When we take a moment to acknowledge something good that came from outside ourselves, the brain shifts away from defending the ego and into a shared perspective. This is the same pattern shown in awe research, which demonstrates a reduction of rigid self-focus and an increase in collective orientation.


During tense conversations or holiday gatherings, this shift can be the difference between reacting defensively and responding thoughtfully.


So why practice gratitude at all?


Gratitude is one of the simplest ways to recalibrate a taxed nervous system.

Being grateful pulls on multiple biological levers at once, including stress reduction, cognitive expansion, inflammation modulation, motivational alignment, social connection, and emotional flexibility. It is not a soft skill. It is a state that optimizes human systems.
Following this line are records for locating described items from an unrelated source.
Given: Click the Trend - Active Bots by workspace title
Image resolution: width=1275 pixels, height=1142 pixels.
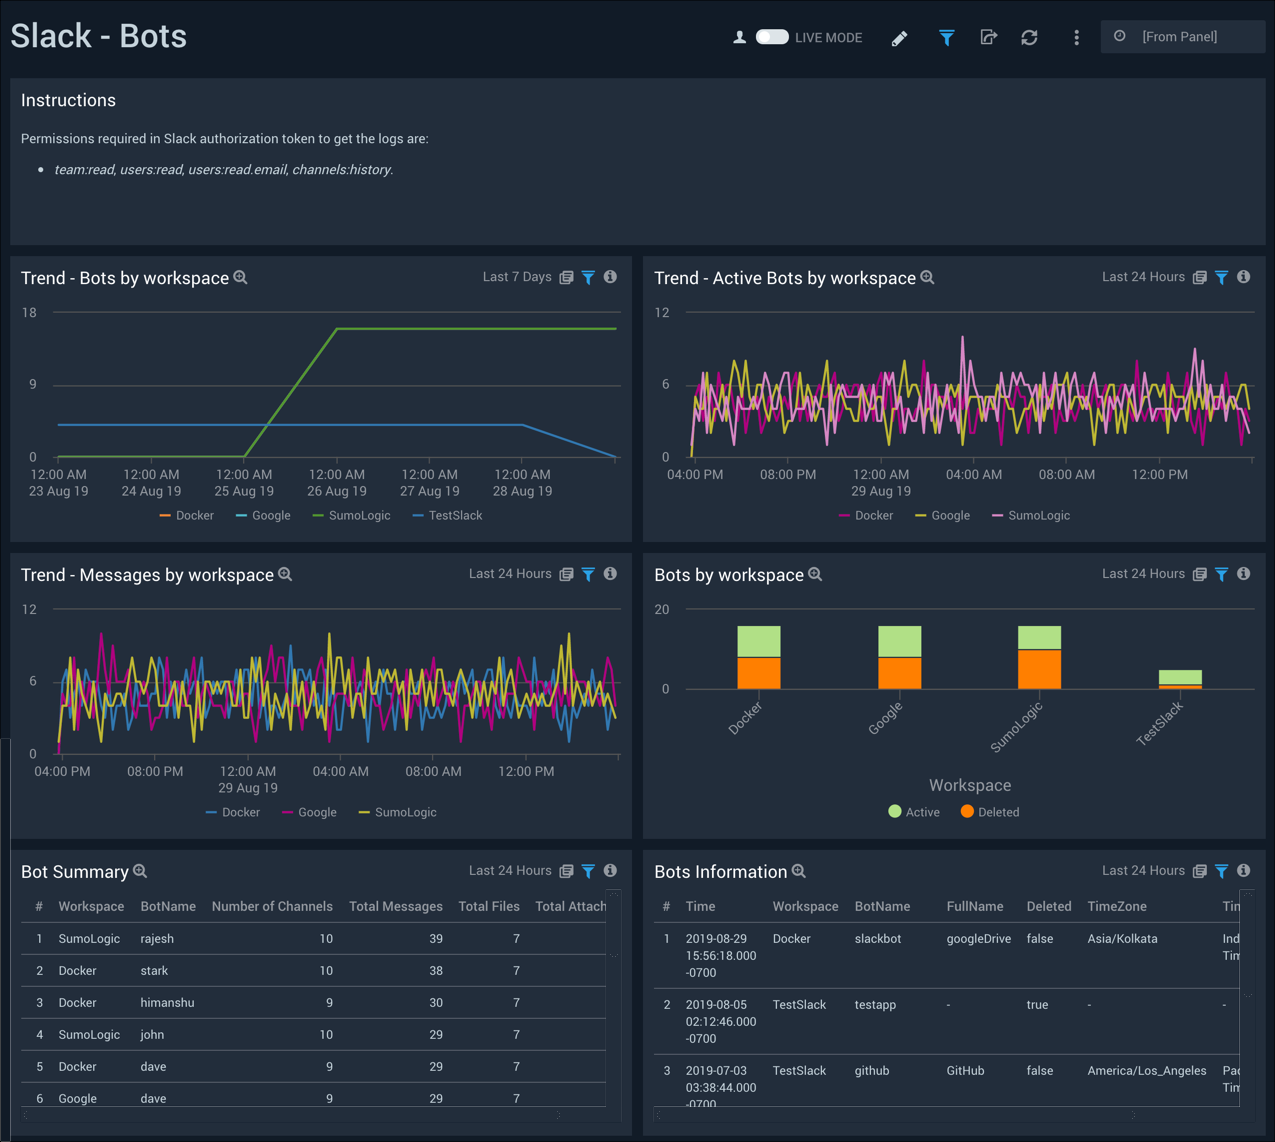Looking at the screenshot, I should tap(784, 277).
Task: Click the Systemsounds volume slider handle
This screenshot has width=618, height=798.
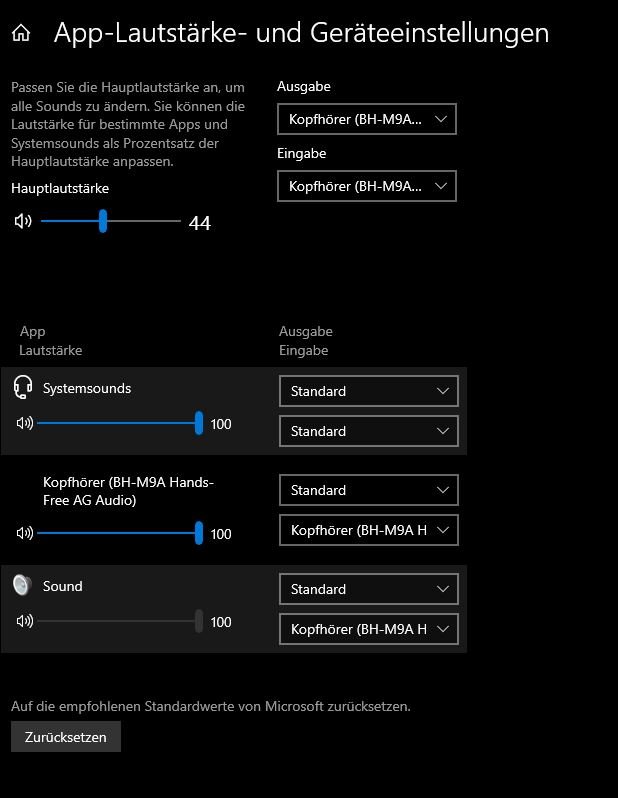Action: click(x=199, y=423)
The practice doesn’t need to be elaborate. In fact, the simplest forms seem to work best. A single moment of recognizing what helped us, whether it was a gesture, a pause, a person, a bit of luck, or something else, can shift physiology enough to matter.


During the holidays, when schedules tighten and emotions get layered, gratitude is less about tradition and more about balance. It’s a way of giving the nervous system something to cut through the noise when everything else gets loud.


References


  1. Emmons, R. A., & McCullough, M. E. (2003). Counting blessings versus burdens: Experimental studies of gratitude and well-being. Journal of Personality and Social Psychology.

  2. Kini, P., Wong, J., McInnis, S., Gabana, N., & Brown, J. W. (2016). The effects of gratitude expression on neural activity. NeuroImage.

  3. Keltner, D., & Haidt, J. (2003). Approaching awe and gratitude. Cognition and Emotion.

  4. Stellar, J. E., et al. (2015). Positive emotions and inflammation markers. Emotion.

  5. Brown, R. P., & Wong, J. (2021). Gratitude and its psychophysiological mechanisms. Annual Review of Psychology.